For lung fibrosis studies, mice were anesthetized with isoflurane/oxygen and administered 50 µl of either endotoxin-free 0.9% saline [Sigma S8776 (7647-14-5); Sigma-Aldrich] or 1.4 U/kg bleomycin (Sigma B5507; Sigma-Aldrich) via OPA. Mice were given supplemental heat and mash after treatment. To examine repair of fibrotic injury differed by genotype, lung function static compliance measurements were taken with flexiVent 20–21 d after exposure.

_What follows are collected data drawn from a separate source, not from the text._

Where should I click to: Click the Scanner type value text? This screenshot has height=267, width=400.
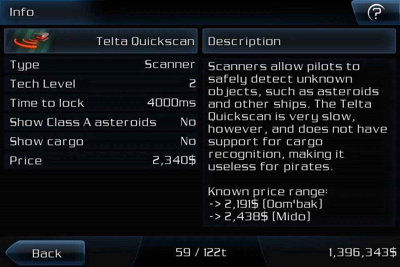coord(170,65)
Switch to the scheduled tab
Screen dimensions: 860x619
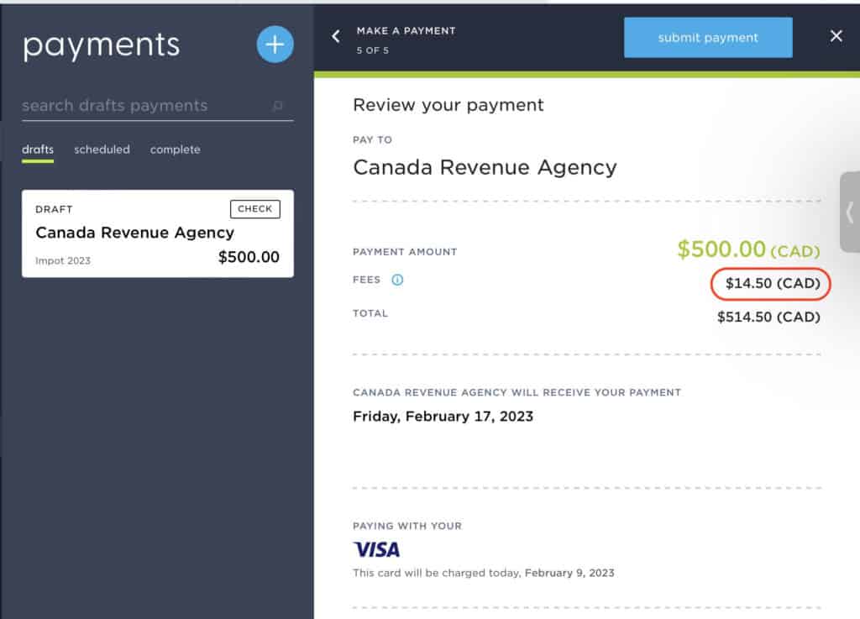(x=102, y=150)
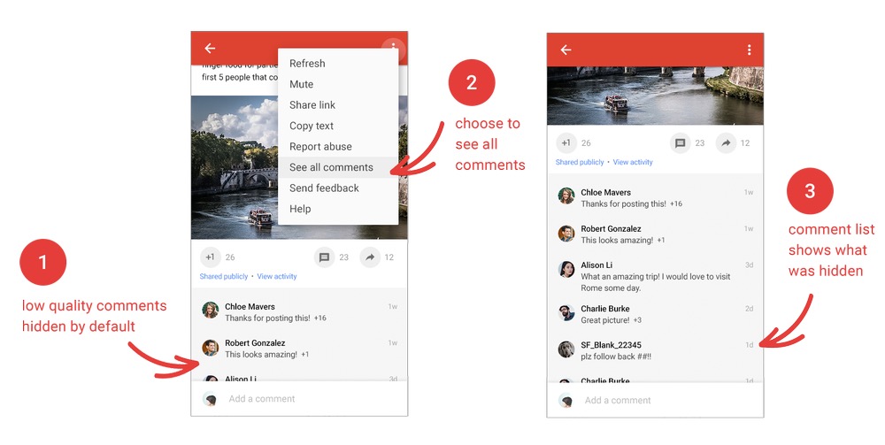Tap the share arrow icon beside 12 in the right phone
Screen dimensions: 885x445
click(726, 143)
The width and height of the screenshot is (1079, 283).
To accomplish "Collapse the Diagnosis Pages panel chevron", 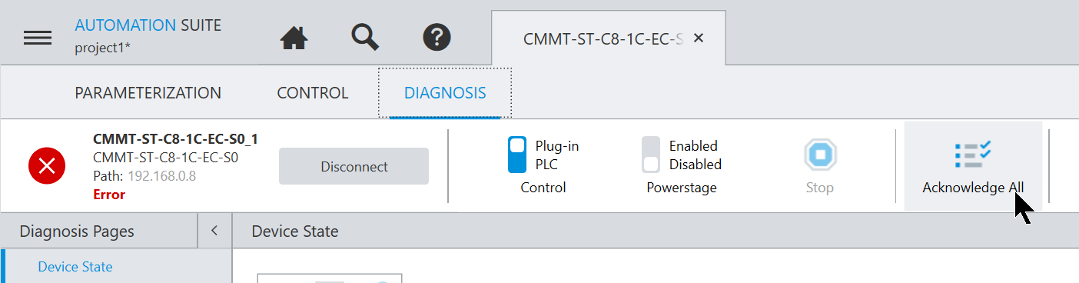I will coord(214,231).
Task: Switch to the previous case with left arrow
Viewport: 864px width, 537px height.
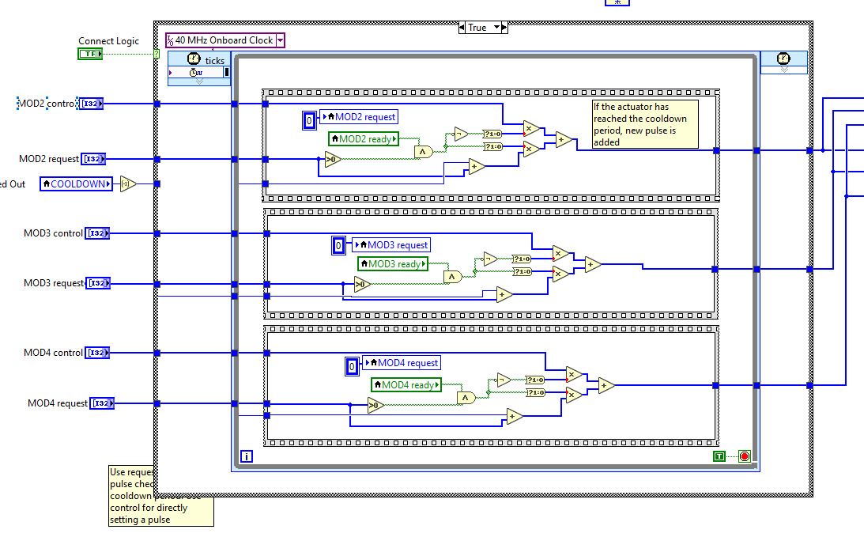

Cell and cytokine analyses

Bronchoalveolar lavage was performed with two × 1.0 ml of HBSS (Sigma H6648; Sigma-Aldrich) after lung function measurement via flexiVent; recovery was greater than 80% for each mouse. Bronchoalveolar lavage fluid (BALF) was pooled for each mouse and centrifuged (2000 rpm, 6 min, 4°C) to separate cells from supernatant. The cytokines in the cell-free supernatant were measured using the Bio-Plex mouse cytokine assay and Bio-Plex suspension array system (Bio-Rad, Hercules, CA, USA) according to the manufacturer’s instruction. All cells were treated with 1.0 ml ammonium-chloride-potassium buffer for 1 min to lyse red blood cells, diluted in 5.0 ml HBSS, and gently pelleted by centrifugation, and the supernatant was removed. Cells were resuspended in 1.0 ml HBSS for quantification with a hemocytometer, and cytospins were prepared with 200 µl of suspended cells for cell differential analysis.

Breathing assay

Mice underwent surgery to place a jugular vein cannula 3 d prior to the experiment. On the day of the experiment, mice were acclimated to a whole body plethysmography chamber (BUXCO/Data Sciences International, Minneapolis, MN, USA) for 10 min prior to baseline assessment for 10 min. Mice were then administered 0.4 mg/kg fentanyl (0641-6030-01; West-Ward Pharmaceuticals, Cherry Hill, NJ, USA) via jugular vein cannula and monitored for 5 min. Five minutes after fentanyl administration, 4 mg/kg BIMU8 (4374; Tocris Bioscience, Bristol, United Kingdom), a 5-HT4 receptor selective agonist, was administered via jugular vein cannula, and mice were monitored for another 10 min.

RNA and quantitative PCR

The whole cardiac lobe from each mouse was homogenized and RNA was isolated and purified following the manufacturer’s instructions (RNeasy Kit 74104; Qiagen, Valencia, CA, USA). Following purification of RNA, cDNA was created with equal amounts of template RNA and subjected to real time RT-PCR analysis using TaqMan-based assays [Htr4 (Mm00434129_m1), Gapdh (Mm99999915_g1); Applied Biosystems/Life Technologies, Grand Island, NY, USA]. Relative expression was calculated with the ΔΔCt method using Gapdh as the housekeeping gene.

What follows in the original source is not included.